## Given records
____

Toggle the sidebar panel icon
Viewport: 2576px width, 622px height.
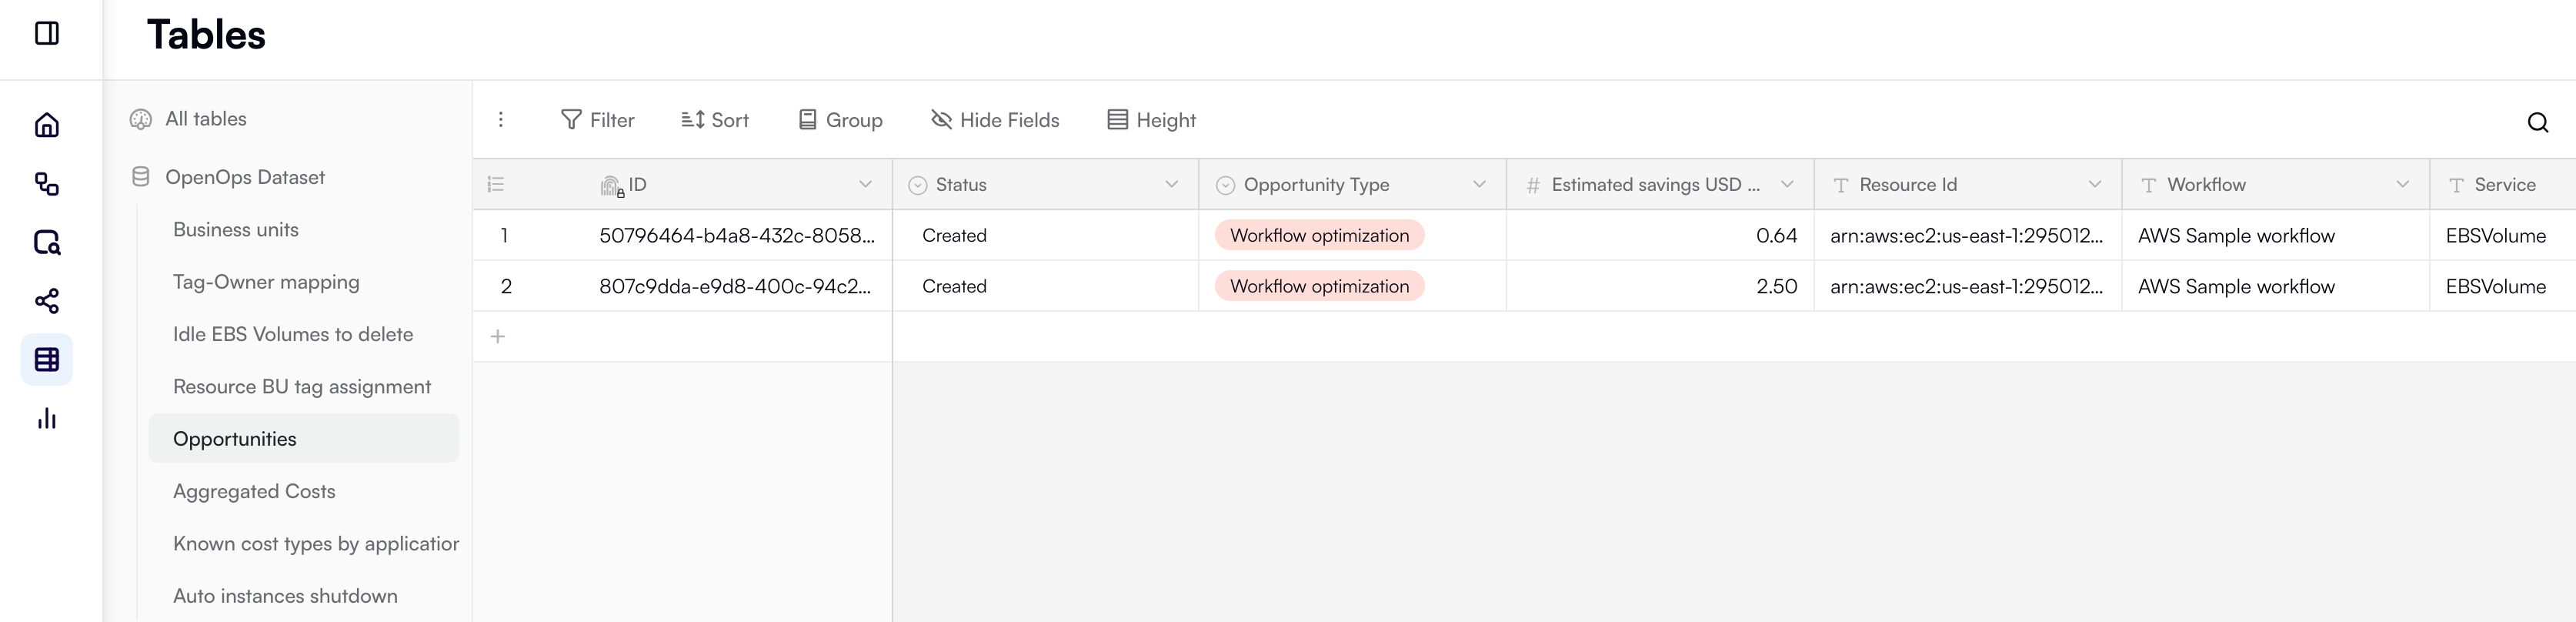pos(47,34)
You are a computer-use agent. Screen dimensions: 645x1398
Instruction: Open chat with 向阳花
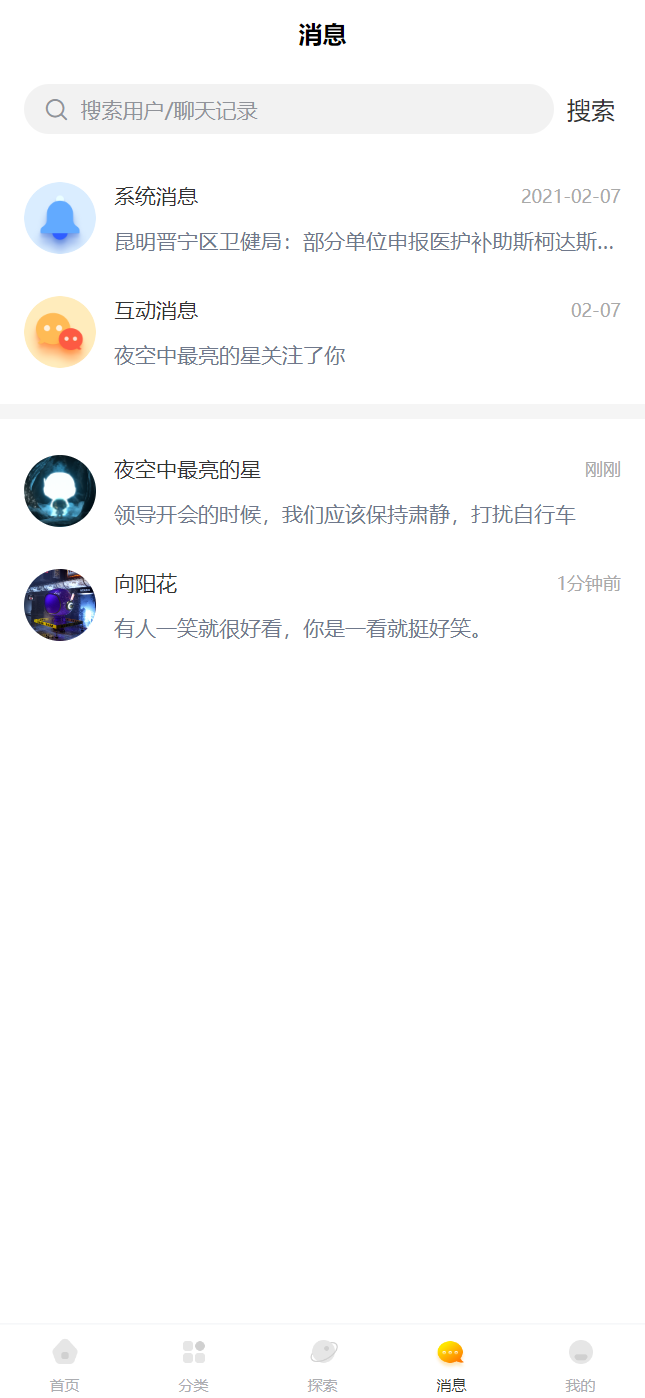tap(322, 605)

____

Output the material above verbatim but exclude each picture.

Toggle the sidebar panel icon
Viewport: 2576px width, 622px height.
pos(47,34)
You are a computer-use agent. Screen dimensions: 645x1398
Instruction: Open chat with 向阳花
tap(322, 605)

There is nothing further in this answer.